花粉そのものではなく、花粉に付着したPM2.5などの微粒子が刺激となり皮膚炎を起こすケースもあるためです。
鼻水やくしゃみ、目のかゆみといった花粉症の症状がなくても肌荒れだけが生じたり、IgE抗体が陰性でも起きたりします。
肌荒れの原因がはっきりしない場合は、正しい対策を行うためにもアレルギー検査を受けることをおすすめします。
若い女性に発症しやすいといわれている
花粉皮膚炎は、とくに女性に発症しやすいといわれています。
女性は化粧をする機会が多く、化粧品の成分が花粉飛散時期に肌への刺激となることがあります。
花粉シーズンになると普段使っている基礎化粧品が急にしみるようになる、化粧のノリが悪くなるといった変化も花粉皮膚炎の特徴的なサインです。
いつもと違う肌の変化を感じたら、早めに保湿ケアを強化したり、刺激の少ない化粧品に切り替えたりするなどの早めの対策が、悪化を防ぐポイントです。

花粉皮膚炎の主な症状
花粉皮膚炎では、肌のかゆみや赤み、乾燥、発疹など、さまざまな皮膚症状があらわれます。
花粉症では鼻の症状が花粉の飛散量に比例して悪化する傾向があり、皮膚症状についても花粉の多い日には症状が強くなる可能性があります。
どのような症状が出たのかをメモに残しておき、受診時の資料として残しておくと良いでしょう。
それぞれの症状について、詳しく解説します。
肌のかゆみや赤み
花粉による肌トラブルで多くみられる症状は、かゆみや赤みです。
花粉が体内に侵入すると、からだの免疫システムが花粉を異物と認識し、ヒスタミンといった炎症物質を放出します[1]。
花粉症では、このヒスタミンが鼻や目の粘膜で症状を引き起こすといわれています。
花粉が肌に付着した場合にも、同様のアレルギー反応によってかゆみや赤みが生じると考えられています。
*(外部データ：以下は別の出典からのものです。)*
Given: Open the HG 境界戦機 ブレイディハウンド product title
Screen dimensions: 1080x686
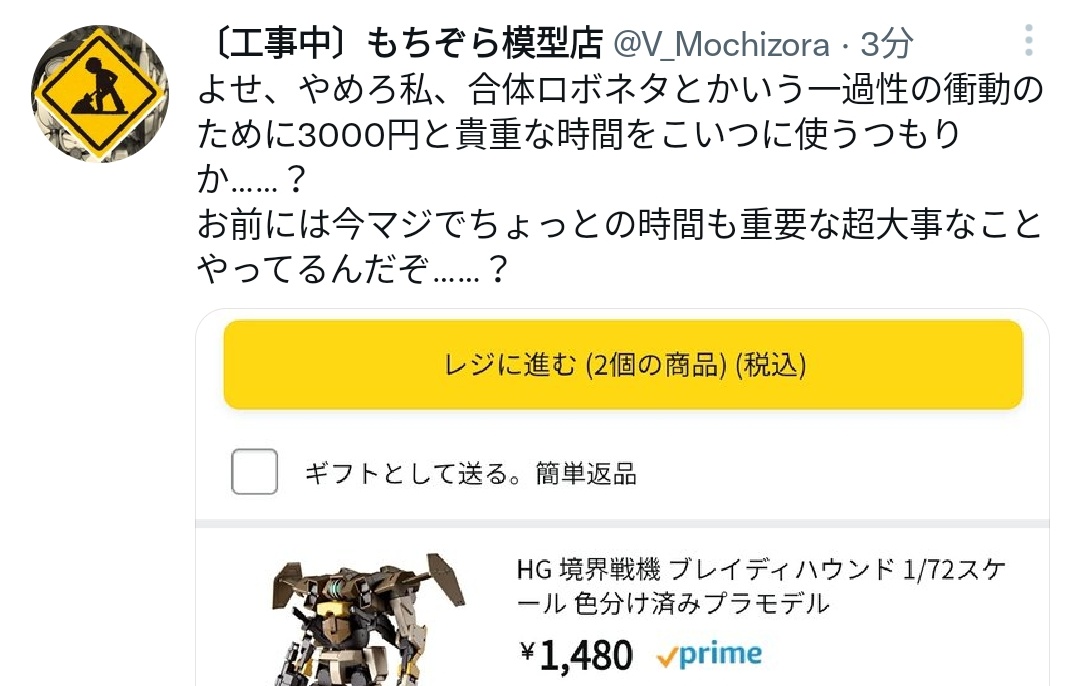Looking at the screenshot, I should coord(760,586).
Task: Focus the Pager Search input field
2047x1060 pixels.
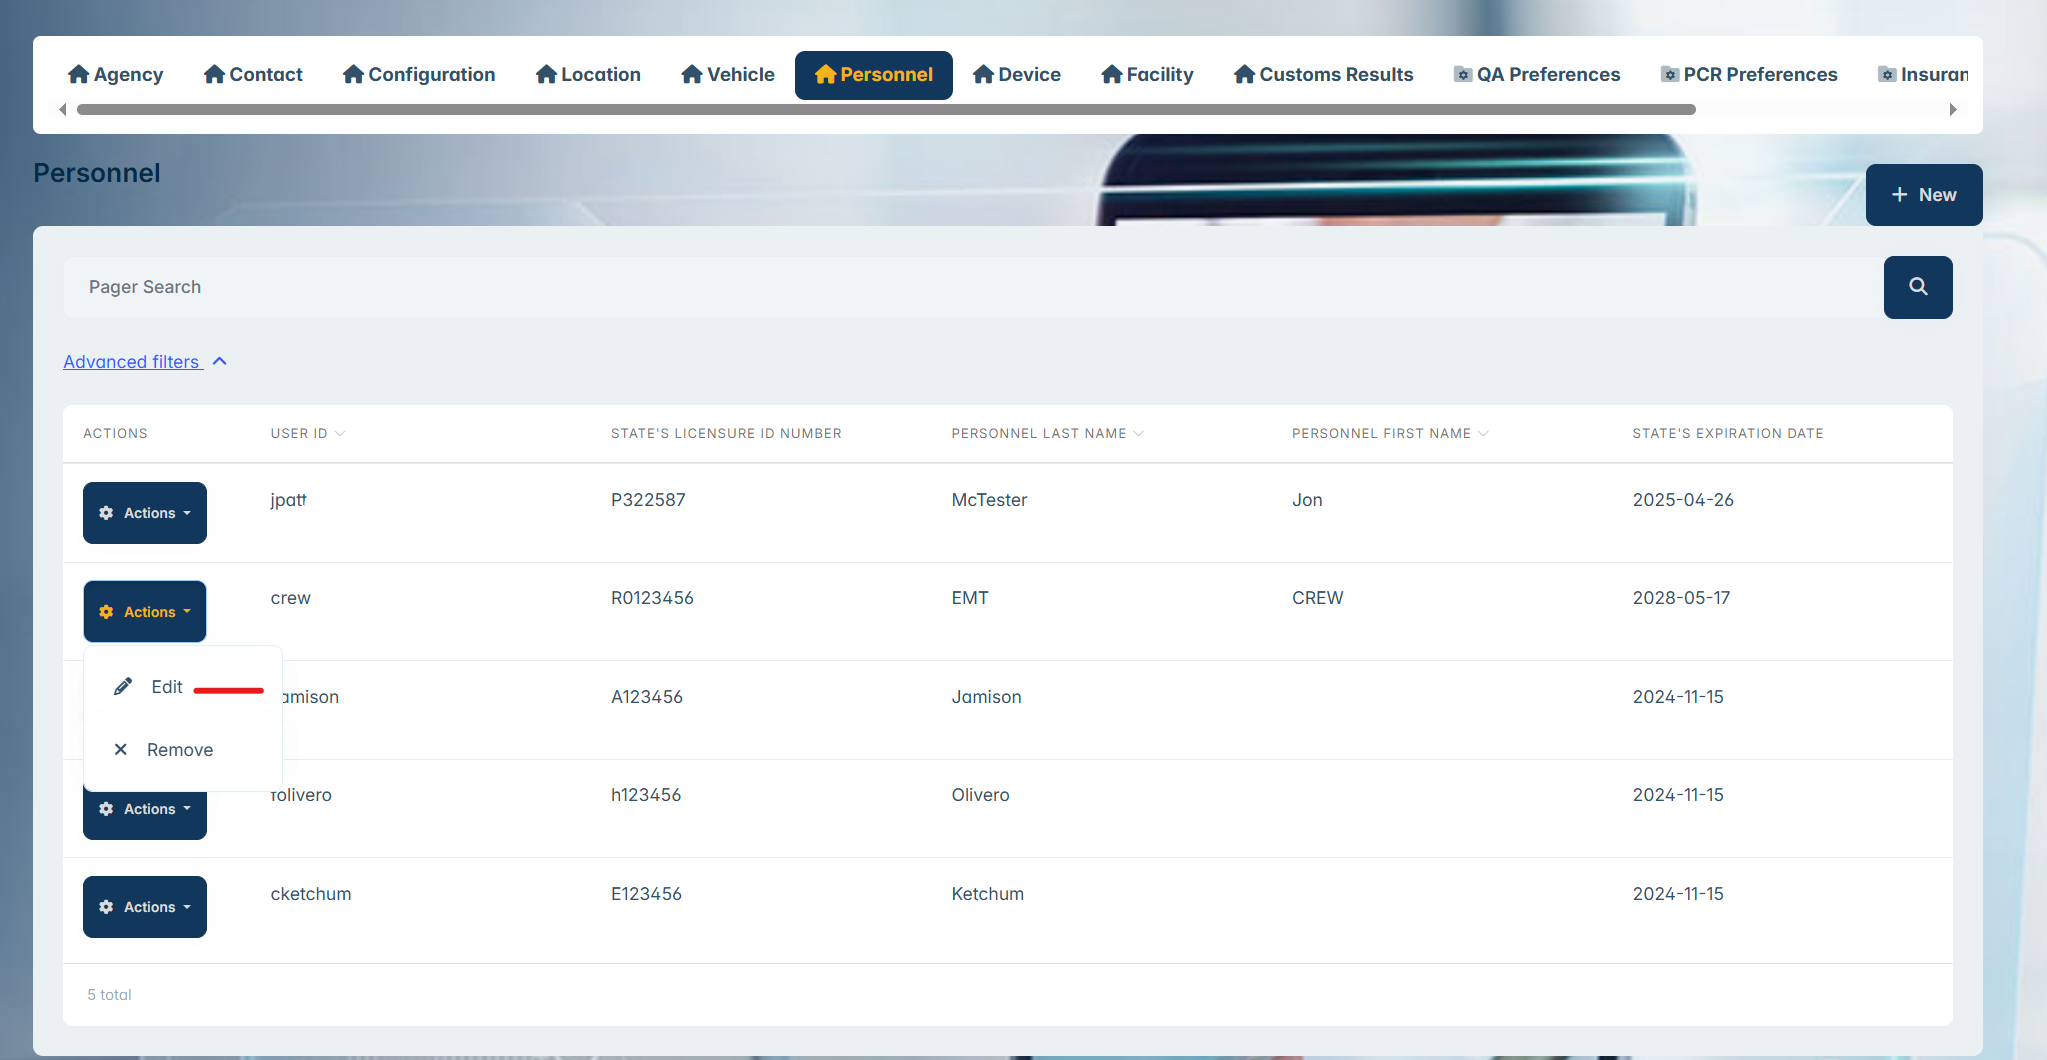Action: coord(970,287)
かゆみは花粉にさらされやすい顔や首、手の甲などの露出部分に出やすい傾向があります。掻きむしることで症状が悪化するケースも少なくありません。
乾燥やヒリヒリ感
花粉皮膚炎では、肌の乾燥やヒリヒリとした刺激感があらわれることがあります。
花粉が肌のバリア機能を低下させると、皮膚から水分が蒸発しやすくなり、乾燥が進行します[2]。
乾燥した肌は外部からの刺激に敏感になっているため、普段は問題なく使えていた化粧水や乳液がしみたり、ピリピリとした刺激を感じたりすることがあります。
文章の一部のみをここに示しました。